Action item:
Produce an exact copy of the listing.

Provided data:
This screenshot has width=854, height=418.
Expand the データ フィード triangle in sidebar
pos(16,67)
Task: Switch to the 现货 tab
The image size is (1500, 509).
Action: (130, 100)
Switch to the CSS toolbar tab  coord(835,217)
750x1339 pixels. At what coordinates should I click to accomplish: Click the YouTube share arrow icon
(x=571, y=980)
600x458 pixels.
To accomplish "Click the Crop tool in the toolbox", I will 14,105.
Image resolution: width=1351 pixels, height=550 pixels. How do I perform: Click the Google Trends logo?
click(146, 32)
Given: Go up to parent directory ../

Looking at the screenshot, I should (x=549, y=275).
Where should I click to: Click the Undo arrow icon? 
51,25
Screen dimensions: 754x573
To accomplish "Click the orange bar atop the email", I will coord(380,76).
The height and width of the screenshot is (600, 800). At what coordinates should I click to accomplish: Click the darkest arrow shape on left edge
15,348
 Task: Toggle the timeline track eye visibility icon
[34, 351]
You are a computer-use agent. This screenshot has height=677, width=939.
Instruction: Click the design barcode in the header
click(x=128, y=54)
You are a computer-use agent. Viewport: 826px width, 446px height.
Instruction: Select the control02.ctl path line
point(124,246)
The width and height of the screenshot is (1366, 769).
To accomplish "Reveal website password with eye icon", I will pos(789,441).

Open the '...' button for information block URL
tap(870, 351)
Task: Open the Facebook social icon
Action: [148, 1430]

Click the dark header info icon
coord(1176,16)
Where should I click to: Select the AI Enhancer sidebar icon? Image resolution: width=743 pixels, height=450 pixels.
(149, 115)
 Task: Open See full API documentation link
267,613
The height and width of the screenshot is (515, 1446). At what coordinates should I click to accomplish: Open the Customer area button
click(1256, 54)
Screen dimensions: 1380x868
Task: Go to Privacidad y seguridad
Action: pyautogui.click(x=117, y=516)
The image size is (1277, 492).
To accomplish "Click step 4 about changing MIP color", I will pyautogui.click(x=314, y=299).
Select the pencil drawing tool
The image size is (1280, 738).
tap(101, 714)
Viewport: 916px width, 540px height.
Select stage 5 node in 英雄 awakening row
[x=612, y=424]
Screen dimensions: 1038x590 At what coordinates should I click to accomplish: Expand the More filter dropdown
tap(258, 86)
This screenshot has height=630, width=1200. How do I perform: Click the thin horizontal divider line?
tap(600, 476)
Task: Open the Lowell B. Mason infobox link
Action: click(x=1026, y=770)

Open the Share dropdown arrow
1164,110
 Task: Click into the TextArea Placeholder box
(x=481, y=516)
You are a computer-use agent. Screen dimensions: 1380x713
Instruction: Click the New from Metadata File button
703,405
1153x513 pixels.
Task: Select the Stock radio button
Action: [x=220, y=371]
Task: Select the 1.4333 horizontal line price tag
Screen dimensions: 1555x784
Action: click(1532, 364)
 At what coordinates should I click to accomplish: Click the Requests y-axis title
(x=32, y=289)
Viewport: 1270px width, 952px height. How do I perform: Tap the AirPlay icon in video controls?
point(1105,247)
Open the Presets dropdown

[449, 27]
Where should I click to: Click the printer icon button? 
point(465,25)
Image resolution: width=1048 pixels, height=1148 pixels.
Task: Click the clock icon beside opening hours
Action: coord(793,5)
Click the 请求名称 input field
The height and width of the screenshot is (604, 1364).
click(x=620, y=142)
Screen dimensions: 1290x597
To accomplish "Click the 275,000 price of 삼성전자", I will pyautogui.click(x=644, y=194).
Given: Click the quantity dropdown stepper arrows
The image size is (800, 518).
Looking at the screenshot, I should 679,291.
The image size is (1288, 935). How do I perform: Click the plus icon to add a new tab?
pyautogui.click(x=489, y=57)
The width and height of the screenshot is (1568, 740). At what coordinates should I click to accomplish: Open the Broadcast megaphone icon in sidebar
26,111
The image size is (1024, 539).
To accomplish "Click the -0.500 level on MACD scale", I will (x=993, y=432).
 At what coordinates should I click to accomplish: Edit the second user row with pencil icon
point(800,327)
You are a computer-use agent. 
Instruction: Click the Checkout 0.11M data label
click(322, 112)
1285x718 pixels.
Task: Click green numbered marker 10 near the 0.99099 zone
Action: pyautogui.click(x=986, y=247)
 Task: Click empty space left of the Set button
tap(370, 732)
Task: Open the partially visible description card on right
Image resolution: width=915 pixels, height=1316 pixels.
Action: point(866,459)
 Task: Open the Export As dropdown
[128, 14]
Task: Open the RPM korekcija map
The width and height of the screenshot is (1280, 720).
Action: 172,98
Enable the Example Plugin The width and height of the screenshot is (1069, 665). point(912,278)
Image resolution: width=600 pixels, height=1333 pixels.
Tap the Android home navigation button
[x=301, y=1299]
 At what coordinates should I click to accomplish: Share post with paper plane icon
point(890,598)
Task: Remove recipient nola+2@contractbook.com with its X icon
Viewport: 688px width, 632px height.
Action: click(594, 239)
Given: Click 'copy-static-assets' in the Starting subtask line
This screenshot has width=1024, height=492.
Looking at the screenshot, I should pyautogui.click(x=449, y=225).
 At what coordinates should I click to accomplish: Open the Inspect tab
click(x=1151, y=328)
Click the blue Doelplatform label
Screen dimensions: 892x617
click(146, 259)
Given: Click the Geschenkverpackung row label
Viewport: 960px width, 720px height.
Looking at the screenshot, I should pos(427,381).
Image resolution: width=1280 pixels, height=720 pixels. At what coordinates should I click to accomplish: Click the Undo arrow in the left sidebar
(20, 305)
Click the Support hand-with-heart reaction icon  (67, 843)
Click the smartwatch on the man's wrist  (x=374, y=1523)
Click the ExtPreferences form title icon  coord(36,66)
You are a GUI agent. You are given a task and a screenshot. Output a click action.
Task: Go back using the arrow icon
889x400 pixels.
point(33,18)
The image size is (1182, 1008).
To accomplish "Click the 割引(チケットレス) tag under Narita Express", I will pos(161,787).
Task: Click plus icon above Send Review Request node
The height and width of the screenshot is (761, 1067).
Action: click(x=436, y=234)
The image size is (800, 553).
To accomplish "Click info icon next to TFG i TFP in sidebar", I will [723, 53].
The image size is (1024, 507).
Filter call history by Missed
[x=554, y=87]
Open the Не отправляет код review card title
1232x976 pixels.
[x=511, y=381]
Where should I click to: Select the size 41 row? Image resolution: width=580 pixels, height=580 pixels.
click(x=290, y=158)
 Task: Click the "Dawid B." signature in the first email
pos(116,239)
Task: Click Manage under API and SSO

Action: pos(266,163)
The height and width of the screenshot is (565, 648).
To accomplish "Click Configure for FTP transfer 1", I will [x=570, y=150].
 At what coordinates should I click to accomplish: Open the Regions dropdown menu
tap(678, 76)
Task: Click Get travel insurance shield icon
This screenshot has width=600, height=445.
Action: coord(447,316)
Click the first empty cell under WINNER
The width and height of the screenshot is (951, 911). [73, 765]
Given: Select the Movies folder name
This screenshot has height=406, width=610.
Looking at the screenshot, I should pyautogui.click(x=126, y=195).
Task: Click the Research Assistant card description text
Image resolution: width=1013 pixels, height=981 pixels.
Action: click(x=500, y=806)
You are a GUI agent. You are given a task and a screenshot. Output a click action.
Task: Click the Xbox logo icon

Exercise answer:
This screenshot has width=854, height=418.
Expand the データ フィード triangle in sidebar
pos(16,67)
Task: Switch to the 现货 tab
The image size is (1500, 509).
Action: (130, 100)
Switch to the CSS toolbar tab  coord(835,217)
750x1339 pixels. At what coordinates should I click to accomplish: Click the YouTube share arrow icon
(x=571, y=980)
600x458 pixels.
To accomplish "Click the Crop tool in the toolbox", I will 14,105.
Image resolution: width=1351 pixels, height=550 pixels. How do I perform: Click the Google Trends logo?
click(146, 32)
Given: Go up to parent directory ../

Looking at the screenshot, I should (x=549, y=275).
Where should I click to: Click the Undo arrow icon? 
51,25
Screen dimensions: 754x573
To accomplish "Click the orange bar atop the email", I will coord(380,76).
The height and width of the screenshot is (600, 800). At what coordinates should I click to accomplish: Click the darkest arrow shape on left edge
15,348
 Task: Toggle the timeline track eye visibility icon
[34, 351]
You are a computer-use agent. This screenshot has height=677, width=939.
Instruction: Click the design barcode in the header
click(x=128, y=54)
You are a computer-use agent. Viewport: 826px width, 446px height.
Instruction: Select the control02.ctl path line
point(124,246)
The width and height of the screenshot is (1366, 769).
To accomplish "Reveal website password with eye icon", I will pos(789,441).

Open the '...' button for information block URL
tap(870, 351)
Task: Open the Facebook social icon
Action: [148, 1430]

Click the dark header info icon
coord(1176,16)
Where should I click to: Select the AI Enhancer sidebar icon? Image resolution: width=743 pixels, height=450 pixels.
(149, 115)
 Task: Open See full API documentation link
267,613
The height and width of the screenshot is (515, 1446). At what coordinates should I click to accomplish: Open the Customer area button
click(1256, 54)
Screen dimensions: 1380x868
Task: Go to Privacidad y seguridad
Action: pyautogui.click(x=117, y=516)
The image size is (1277, 492).
To accomplish "Click step 4 about changing MIP color", I will pyautogui.click(x=314, y=299).
Select the pencil drawing tool
The image size is (1280, 738).
tap(101, 714)
Viewport: 916px width, 540px height.
Select stage 5 node in 英雄 awakening row
[x=612, y=424]
Screen dimensions: 1038x590 At what coordinates should I click to accomplish: Expand the More filter dropdown
tap(258, 86)
This screenshot has height=630, width=1200. How do I perform: Click the thin horizontal divider line?
tap(600, 476)
Task: Open the Lowell B. Mason infobox link
Action: click(x=1026, y=770)

Open the Share dropdown arrow
1164,110
 Task: Click into the TextArea Placeholder box
(x=481, y=516)
You are a computer-use agent. Screen dimensions: 1380x713
Instruction: Click the New from Metadata File button
703,405
1153x513 pixels.
Task: Select the Stock radio button
Action: [x=220, y=371]
Task: Select the 1.4333 horizontal line price tag
Screen dimensions: 1555x784
Action: click(1532, 364)
 At what coordinates should I click to accomplish: Click the Requests y-axis title
(x=32, y=289)
Viewport: 1270px width, 952px height. How do I perform: Tap the AirPlay icon in video controls?
point(1105,247)
Open the Presets dropdown

[449, 27]
Where should I click to: Click the printer icon button? 
point(465,25)
Image resolution: width=1048 pixels, height=1148 pixels.
Task: Click the clock icon beside opening hours
Action: coord(793,5)
Click the 请求名称 input field
The height and width of the screenshot is (604, 1364).
click(x=620, y=142)
Screen dimensions: 1290x597
To accomplish "Click the 275,000 price of 삼성전자", I will pyautogui.click(x=644, y=194).
Given: Click the quantity dropdown stepper arrows
The image size is (800, 518).
Looking at the screenshot, I should 679,291.
The image size is (1288, 935). How do I perform: Click the plus icon to add a new tab?
pyautogui.click(x=489, y=57)
The width and height of the screenshot is (1568, 740). At what coordinates should I click to accomplish: Open the Broadcast megaphone icon in sidebar
26,111
The image size is (1024, 539).
To accomplish "Click the -0.500 level on MACD scale", I will (x=993, y=432).
 At what coordinates should I click to accomplish: Edit the second user row with pencil icon
point(800,327)
You are a computer-use agent. 
Instruction: Click the Checkout 0.11M data label
click(322, 112)
1285x718 pixels.
Task: Click green numbered marker 10 near the 0.99099 zone
Action: pyautogui.click(x=986, y=247)
 Task: Click empty space left of the Set button
tap(370, 732)
Task: Open the partially visible description card on right
Image resolution: width=915 pixels, height=1316 pixels.
Action: point(866,459)
 Task: Open the Export As dropdown
[128, 14]
Task: Open the RPM korekcija map
The width and height of the screenshot is (1280, 720).
Action: 172,98
Enable the Example Plugin The width and height of the screenshot is (1069, 665). point(912,278)
Image resolution: width=600 pixels, height=1333 pixels.
Tap the Android home navigation button
[x=301, y=1299]
 At what coordinates should I click to accomplish: Share post with paper plane icon
point(890,598)
Task: Remove recipient nola+2@contractbook.com with its X icon
Viewport: 688px width, 632px height.
Action: click(594, 239)
Given: Click 'copy-static-assets' in the Starting subtask line
This screenshot has width=1024, height=492.
Looking at the screenshot, I should pyautogui.click(x=449, y=225).
 At what coordinates should I click to accomplish: Open the Inspect tab
click(x=1151, y=328)
Click the blue Doelplatform label
Screen dimensions: 892x617
click(146, 259)
Given: Click the Geschenkverpackung row label
Viewport: 960px width, 720px height.
Looking at the screenshot, I should pos(427,381).
Image resolution: width=1280 pixels, height=720 pixels. At what coordinates should I click to accomplish: Click the Undo arrow in the left sidebar
(20, 305)
Click the Support hand-with-heart reaction icon  (67, 843)
Click the smartwatch on the man's wrist  (x=374, y=1523)
Click the ExtPreferences form title icon  coord(36,66)
You are a GUI agent. You are given a task and a screenshot. Output a click action.
Task: Go back using the arrow icon
889x400 pixels.
point(33,18)
The image size is (1182, 1008).
To accomplish "Click the 割引(チケットレス) tag under Narita Express", I will pos(161,787).
Task: Click plus icon above Send Review Request node
The height and width of the screenshot is (761, 1067).
Action: click(x=436, y=234)
The image size is (800, 553).
To accomplish "Click info icon next to TFG i TFP in sidebar", I will [723, 53].
The image size is (1024, 507).
Filter call history by Missed
[x=554, y=87]
Open the Не отправляет код review card title
1232x976 pixels.
[x=511, y=381]
Where should I click to: Select the size 41 row? Image resolution: width=580 pixels, height=580 pixels.
click(x=290, y=158)
 Task: Click the "Dawid B." signature in the first email
pos(116,239)
Task: Click Manage under API and SSO

Action: pos(266,163)
The height and width of the screenshot is (565, 648).
To accomplish "Click Configure for FTP transfer 1", I will [x=570, y=150].
 At what coordinates should I click to accomplish: Open the Regions dropdown menu
tap(678, 76)
Task: Click Get travel insurance shield icon
This screenshot has width=600, height=445.
Action: coord(447,316)
Click the first empty cell under WINNER
The width and height of the screenshot is (951, 911). [73, 765]
Given: Select the Movies folder name
This screenshot has height=406, width=610.
Looking at the screenshot, I should pyautogui.click(x=126, y=195).
Task: Click the Research Assistant card description text
Image resolution: width=1013 pixels, height=981 pixels.
Action: click(x=500, y=806)
You are a GUI agent. You are given a task and a screenshot. Output a click action.
Task: Click the Xbox logo icon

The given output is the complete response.